──────── Source extract

Build your first LLVM Obfuscator

栏目: IT技术 · 发布时间: 4年前

内容简介:Welcome to a tutorial on building your first LLVM based obfuscator!In this post we will briefly present LLVM, discuss popular obfuscation approaches and their shortcomings and build our own epic LLVM-based string obfuscator.All the code I present in this a

Welcome to a tutorial on building your first LLVM based obfuscator!

In this post we will briefly present LLVM, discuss popular obfuscation approaches and their shortcomings and build our own epic LLVM-based string obfuscator.

All the code I present in this article is also available in Github .

LLVM

LLVM is a compiler framework built with the purpose of reducing time and cost of constructing new language compilers. With LLVM, all a language has to do is implement a “front-end” to LLVM. This means it needs to transform its code into LLVM Intermediate Representation (IR) code and LLVM will take care of all the ugly architecture/platform-specific machine code generation:

Build your first LLVM Obfuscator

Popular compilers that are really just LLVM front-ends are Clang, rustc (Rust’s compiler) and Swift’s compiler.

LLVM offers a system for inserting optimization plugins which review Intermediate Representation and make changes to it.

This system offers exactly what we need for our purposes. We will register our obfuscator in the optimization pipeline illustrated above and have access to LLVM IR code.

LLVM’s biggest competitor, GCC also has a plugin system however it seemed less attractive. Modularity is a keystone in LLVM’s architecture, which makes it very convenient for us.

Why obfuscate through bytecode?

For the most part open-source obfuscation projects use macro-based techniques, eg:

void SampleFiniteStateMachine()
{
using namespace andrivet::ADVobfuscator::Machine1;
OBFUSCATED_CALL0(FunctionToProtect);
auto result = OBFUSCATED_CALL_RET(int, FunctionToProtectWithParameters, OBFUSCATED(“did”), OBFUSCATED(“again”));
cout << “Result: “ << result << endl;
}

https://github.com/andrivet/ADVobfuscator

Where OBFUSCATED_CALL0, OBFUSCATED are macros designed to inject the code obfuscation transformations for the former and string obfuscations for the latter.

While these projects enable authors to control exactly where their obfuscation schemes will apply, they taint the source-code and for larger projects they can become annoying to manage.

Another big drawback is that such tools won’t work with other languages since they use language-specific features.

Another less popular technique manipulates source-code directly before compiling, and while retaining the original source-code’s elegance it still lacks cross-language support.

────────────────
──────── Material provided

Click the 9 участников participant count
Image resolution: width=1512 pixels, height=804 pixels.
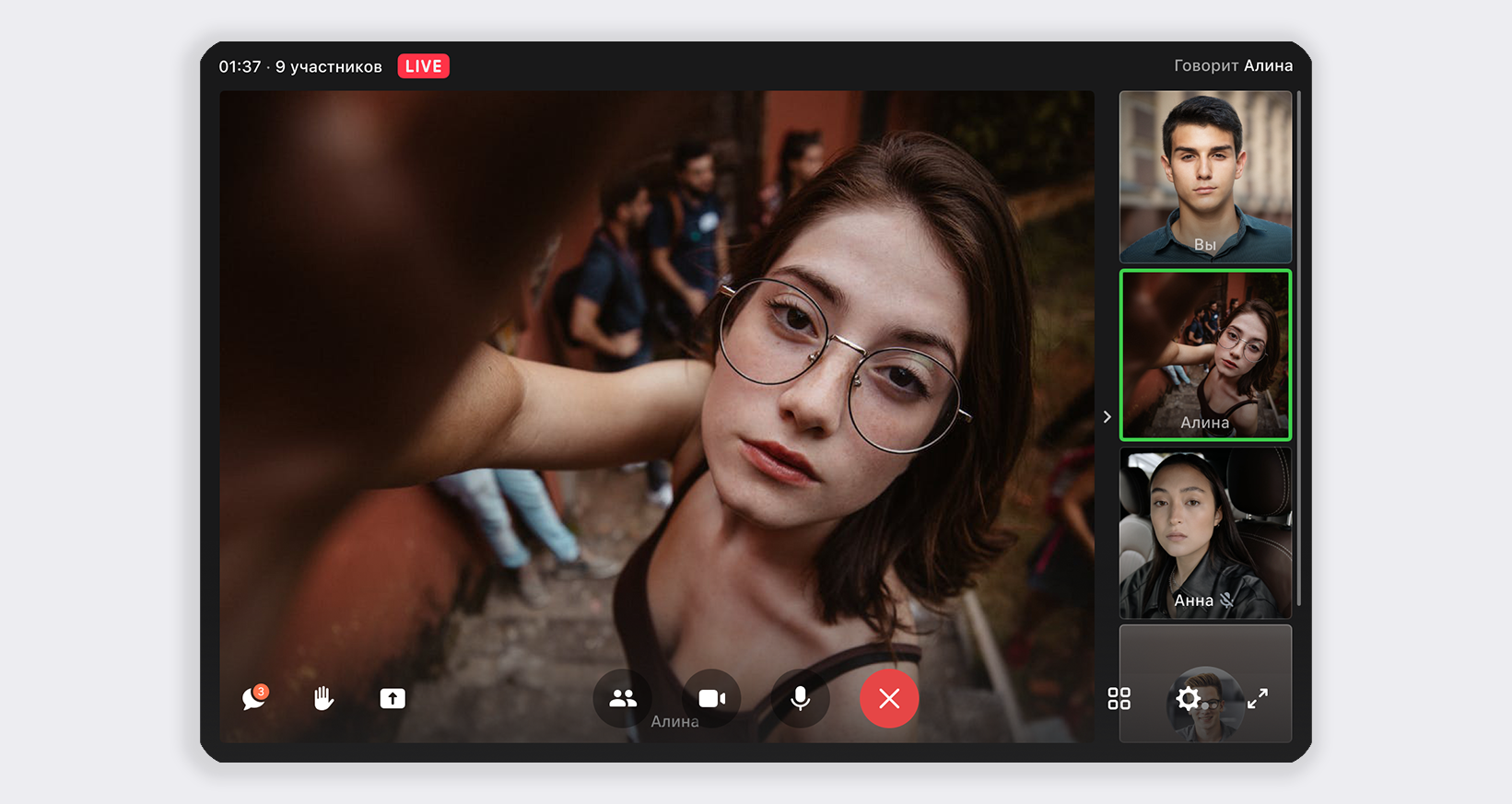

────────────────

Resume the article on building an LLVM obfuscator, writing on from its last sentence. The lines come from a separate source and have no connection to the article.

_Written answer_:
Our obfuscator will work on a lower level — the common-ground for many languages, the LLVM bytecode. This will enable us to keep our source code clean while supporting multiple languages, without even being aware of the language we’ll be operating on.

The Obfuscator

To demonstrate LLVM’s power, we will implement a string obfuscator, which will encode every string in the binary with ROR-1.

First we register our plugin with LLVM’s optimizations pipeline:

extern “C” ::llvm::PassPluginLibraryInfo LLVM_ATTRIBUTE_WEAK
llvmGetPassPluginInfo() {
return {
LLVM_PLUGIN_API_VERSION, “StringObfuscatorPass”, “v0.1”, [](PassBuilder &PB) {
PB.registerPipelineParsingCallback([](StringRef Name, ModulePassManager &MPM,
ArrayRef<PassBuilder::PipelineElement>) {
if(Name == “string-obfuscator-pass”){
MPM.addPass(StringObfuscatorModPass());
return true;
}
return false;
}
);
}
};
}

LLVM allows registering optimizations (also known as passes) at different stages. You may register your pass to run on every module, function, block or even loop.

In LLVM, a module is a set of code that is processed together, e.g. a .cpp file. This is where we’ll register our plugin.

The plugin will activate when the “string-obfuscator-pass” keyword is passed to the optimizer.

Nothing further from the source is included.